I2C Random Freezing

Hello,
I built a prototype using an Arduino Mega with an OLED display, EEPROM, and temperature sensors on the same I2C bus. Everything works for a while, but after a few hours the bus hangs and the display stops updating.

I’m using 4.7k pull-ups and around 25 cm wires between boards.

Questions:

  1. What is the best way to recover a stuck I2C bus in software?
  2. Could bus capacitance be causing this issue?
  3. If I move this design to a PCB, should I keep SDA/SCL traces short and route them away from SPI signals?

Hi
I think, it is pointless to discuss electronics problem without a connect diagram.
Also showing your full code using a code tags will helps.

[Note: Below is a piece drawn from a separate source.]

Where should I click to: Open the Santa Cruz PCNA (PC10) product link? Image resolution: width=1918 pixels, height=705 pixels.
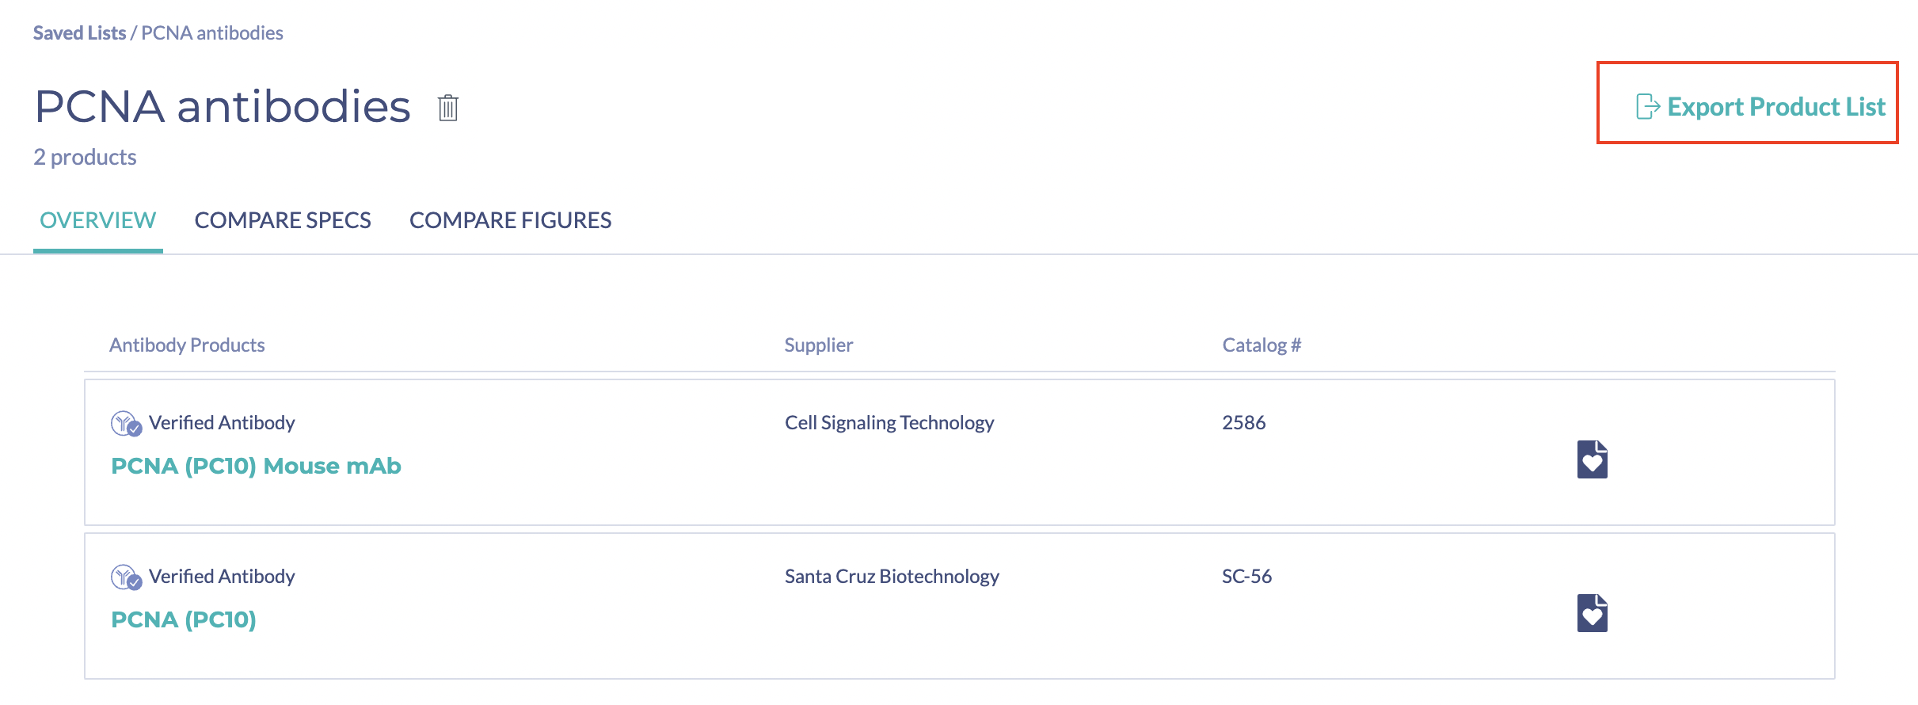click(184, 619)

You are talking about I2C bus and SPI Port. Tell us cleary, how have you connected --
1. OLED using I2C bus or SPI Port?

2. What type of temperature sensor? Have you conncted it using I2C bus or SPI Port or 1-wire bus?

3. Are you using internal EEPROM or exernal EEPROM? If external EEPROM, then what is its type? Whcih bus/port you have used to connect it with MEGA?

You can't

Could bus capacitance be causing this issue?

It could

If I move this design to a PCB, should I keep SDA/SCL traces short and route them away from SPI signals?

Yes.

  1. Best way to recover a stuck I2C bus?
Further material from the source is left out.